## Short exercise
Please return every one of the rows below word for word and in the same order.

(Word and element locating data)
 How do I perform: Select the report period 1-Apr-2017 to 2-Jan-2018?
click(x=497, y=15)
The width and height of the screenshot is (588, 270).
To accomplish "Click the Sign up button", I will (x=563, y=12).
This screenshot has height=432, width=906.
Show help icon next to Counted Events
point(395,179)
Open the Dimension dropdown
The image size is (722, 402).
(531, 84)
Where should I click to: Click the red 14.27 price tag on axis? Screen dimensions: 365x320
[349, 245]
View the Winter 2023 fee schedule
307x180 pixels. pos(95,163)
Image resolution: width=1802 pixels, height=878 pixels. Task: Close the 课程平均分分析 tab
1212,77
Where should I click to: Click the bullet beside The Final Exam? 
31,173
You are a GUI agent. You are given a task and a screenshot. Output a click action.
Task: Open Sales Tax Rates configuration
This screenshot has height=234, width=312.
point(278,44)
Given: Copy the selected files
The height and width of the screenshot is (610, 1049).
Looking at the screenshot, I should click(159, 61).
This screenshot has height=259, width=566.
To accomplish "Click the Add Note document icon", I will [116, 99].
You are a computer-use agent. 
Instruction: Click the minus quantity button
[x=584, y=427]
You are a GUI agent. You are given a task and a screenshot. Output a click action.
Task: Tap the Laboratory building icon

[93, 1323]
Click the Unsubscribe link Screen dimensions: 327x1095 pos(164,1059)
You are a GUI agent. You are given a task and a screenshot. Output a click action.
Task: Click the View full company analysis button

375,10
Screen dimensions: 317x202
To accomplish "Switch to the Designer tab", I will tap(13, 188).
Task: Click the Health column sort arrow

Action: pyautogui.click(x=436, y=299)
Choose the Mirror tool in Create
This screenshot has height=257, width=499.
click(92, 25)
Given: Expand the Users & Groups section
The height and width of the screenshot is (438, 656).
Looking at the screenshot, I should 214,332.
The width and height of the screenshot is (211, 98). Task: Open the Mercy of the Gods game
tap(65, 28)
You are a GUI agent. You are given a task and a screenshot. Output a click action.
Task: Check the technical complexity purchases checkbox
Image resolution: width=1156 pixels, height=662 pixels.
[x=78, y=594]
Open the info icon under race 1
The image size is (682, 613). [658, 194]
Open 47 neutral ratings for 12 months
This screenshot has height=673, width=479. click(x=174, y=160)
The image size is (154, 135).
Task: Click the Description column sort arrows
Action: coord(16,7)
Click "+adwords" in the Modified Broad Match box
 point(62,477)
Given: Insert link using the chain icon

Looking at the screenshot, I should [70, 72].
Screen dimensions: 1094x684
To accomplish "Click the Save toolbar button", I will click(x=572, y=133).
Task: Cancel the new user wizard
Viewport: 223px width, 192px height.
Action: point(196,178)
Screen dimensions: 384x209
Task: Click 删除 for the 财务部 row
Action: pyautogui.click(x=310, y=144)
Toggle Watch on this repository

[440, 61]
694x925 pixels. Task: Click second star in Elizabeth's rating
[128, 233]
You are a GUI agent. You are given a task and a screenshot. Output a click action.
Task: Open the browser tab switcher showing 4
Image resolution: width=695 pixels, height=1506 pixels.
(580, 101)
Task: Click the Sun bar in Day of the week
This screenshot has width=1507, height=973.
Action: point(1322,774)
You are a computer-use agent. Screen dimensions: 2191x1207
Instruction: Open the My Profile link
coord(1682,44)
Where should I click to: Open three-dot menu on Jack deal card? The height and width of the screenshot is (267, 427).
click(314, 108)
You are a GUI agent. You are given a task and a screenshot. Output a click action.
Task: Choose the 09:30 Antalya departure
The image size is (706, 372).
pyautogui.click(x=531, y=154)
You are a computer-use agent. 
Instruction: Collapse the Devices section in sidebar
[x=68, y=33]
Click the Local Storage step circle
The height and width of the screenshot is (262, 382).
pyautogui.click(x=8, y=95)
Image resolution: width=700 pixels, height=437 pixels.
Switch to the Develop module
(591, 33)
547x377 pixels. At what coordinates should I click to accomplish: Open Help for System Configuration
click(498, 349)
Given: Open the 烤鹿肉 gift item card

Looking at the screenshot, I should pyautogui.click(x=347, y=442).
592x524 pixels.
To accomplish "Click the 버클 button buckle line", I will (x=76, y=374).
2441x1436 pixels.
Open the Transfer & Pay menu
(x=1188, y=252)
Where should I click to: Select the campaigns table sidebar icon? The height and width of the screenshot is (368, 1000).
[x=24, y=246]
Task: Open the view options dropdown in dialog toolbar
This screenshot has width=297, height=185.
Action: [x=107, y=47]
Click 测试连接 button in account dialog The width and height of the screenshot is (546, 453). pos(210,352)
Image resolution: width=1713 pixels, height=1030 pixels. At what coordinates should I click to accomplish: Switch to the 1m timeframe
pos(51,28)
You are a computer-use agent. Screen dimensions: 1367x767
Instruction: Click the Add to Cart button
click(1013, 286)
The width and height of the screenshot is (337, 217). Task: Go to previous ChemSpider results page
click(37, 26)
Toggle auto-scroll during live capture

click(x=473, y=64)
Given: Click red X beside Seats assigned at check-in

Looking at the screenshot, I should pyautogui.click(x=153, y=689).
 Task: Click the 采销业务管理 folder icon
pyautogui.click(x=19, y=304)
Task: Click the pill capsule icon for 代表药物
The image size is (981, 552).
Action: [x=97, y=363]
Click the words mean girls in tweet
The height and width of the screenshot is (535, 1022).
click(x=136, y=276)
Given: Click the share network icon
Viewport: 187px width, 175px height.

## Result of this task
 How do I perform: Select the report period 1-Apr-2017 to 2-Jan-2018?
click(x=497, y=15)
The width and height of the screenshot is (588, 270).
To accomplish "Click the Sign up button", I will (x=563, y=12).
This screenshot has height=432, width=906.
Show help icon next to Counted Events
point(395,179)
Open the Dimension dropdown
The image size is (722, 402).
(531, 84)
Where should I click to: Click the red 14.27 price tag on axis? Screen dimensions: 365x320
[349, 245]
View the Winter 2023 fee schedule
307x180 pixels. pos(95,163)
Image resolution: width=1802 pixels, height=878 pixels. Task: Close the 课程平均分分析 tab
1212,77
Where should I click to: Click the bullet beside The Final Exam? 
31,173
You are a GUI agent. You are given a task and a screenshot. Output a click action.
Task: Open Sales Tax Rates configuration
This screenshot has height=234, width=312.
point(278,44)
Given: Copy the selected files
The height and width of the screenshot is (610, 1049).
Looking at the screenshot, I should click(159, 61).
This screenshot has height=259, width=566.
To accomplish "Click the Add Note document icon", I will [116, 99].
You are a computer-use agent. 
Instruction: Click the minus quantity button
[x=584, y=427]
You are a GUI agent. You are given a task and a screenshot. Output a click action.
Task: Tap the Laboratory building icon

[93, 1323]
Click the Unsubscribe link Screen dimensions: 327x1095 pos(164,1059)
You are a GUI agent. You are given a task and a screenshot. Output a click action.
Task: Click the View full company analysis button

375,10
Screen dimensions: 317x202
To accomplish "Switch to the Designer tab", I will tap(13, 188).
Task: Click the Health column sort arrow

Action: pyautogui.click(x=436, y=299)
Choose the Mirror tool in Create
This screenshot has height=257, width=499.
click(92, 25)
Given: Expand the Users & Groups section
The height and width of the screenshot is (438, 656).
Looking at the screenshot, I should 214,332.
The width and height of the screenshot is (211, 98). Task: Open the Mercy of the Gods game
tap(65, 28)
You are a GUI agent. You are given a task and a screenshot. Output a click action.
Task: Check the technical complexity purchases checkbox
Image resolution: width=1156 pixels, height=662 pixels.
[x=78, y=594]
Open the info icon under race 1
The image size is (682, 613). [658, 194]
Open 47 neutral ratings for 12 months
This screenshot has height=673, width=479. click(x=174, y=160)
The image size is (154, 135).
Task: Click the Description column sort arrows
Action: coord(16,7)
Click "+adwords" in the Modified Broad Match box
 point(62,477)
Given: Insert link using the chain icon

Looking at the screenshot, I should [70, 72].
Screen dimensions: 1094x684
To accomplish "Click the Save toolbar button", I will click(x=572, y=133).
Task: Cancel the new user wizard
Viewport: 223px width, 192px height.
Action: point(196,178)
Screen dimensions: 384x209
Task: Click 删除 for the 财务部 row
Action: pyautogui.click(x=310, y=144)
Toggle Watch on this repository

[440, 61]
694x925 pixels. Task: Click second star in Elizabeth's rating
[128, 233]
You are a GUI agent. You are given a task and a screenshot. Output a click action.
Task: Open the browser tab switcher showing 4
Image resolution: width=695 pixels, height=1506 pixels.
(580, 101)
Task: Click the Sun bar in Day of the week
This screenshot has width=1507, height=973.
Action: point(1322,774)
You are a computer-use agent. Screen dimensions: 2191x1207
Instruction: Open the My Profile link
coord(1682,44)
Where should I click to: Open three-dot menu on Jack deal card? The height and width of the screenshot is (267, 427).
click(314, 108)
You are a GUI agent. You are given a task and a screenshot. Output a click action.
Task: Choose the 09:30 Antalya departure
The image size is (706, 372).
pyautogui.click(x=531, y=154)
You are a computer-use agent. 
Instruction: Collapse the Devices section in sidebar
[x=68, y=33]
Click the Local Storage step circle
The height and width of the screenshot is (262, 382).
pyautogui.click(x=8, y=95)
Image resolution: width=700 pixels, height=437 pixels.
Switch to the Develop module
(591, 33)
547x377 pixels. At what coordinates should I click to accomplish: Open Help for System Configuration
click(498, 349)
Given: Open the 烤鹿肉 gift item card

Looking at the screenshot, I should pyautogui.click(x=347, y=442).
592x524 pixels.
To accomplish "Click the 버클 button buckle line", I will (x=76, y=374).
2441x1436 pixels.
Open the Transfer & Pay menu
(x=1188, y=252)
Where should I click to: Select the campaigns table sidebar icon? The height and width of the screenshot is (368, 1000).
[x=24, y=246]
Task: Open the view options dropdown in dialog toolbar
This screenshot has width=297, height=185.
Action: [x=107, y=47]
Click 测试连接 button in account dialog The width and height of the screenshot is (546, 453). pos(210,352)
Image resolution: width=1713 pixels, height=1030 pixels. At what coordinates should I click to accomplish: Switch to the 1m timeframe
pos(51,28)
You are a computer-use agent. Screen dimensions: 1367x767
Instruction: Click the Add to Cart button
click(1013, 286)
The width and height of the screenshot is (337, 217). Task: Go to previous ChemSpider results page
click(37, 26)
Toggle auto-scroll during live capture

click(x=473, y=64)
Given: Click red X beside Seats assigned at check-in

Looking at the screenshot, I should pyautogui.click(x=153, y=689).
 Task: Click the 采销业务管理 folder icon
pyautogui.click(x=19, y=304)
Task: Click the pill capsule icon for 代表药物
The image size is (981, 552).
Action: [x=97, y=363]
Click the words mean girls in tweet
The height and width of the screenshot is (535, 1022).
click(x=136, y=276)
Given: Click the share network icon
Viewport: 187px width, 175px height.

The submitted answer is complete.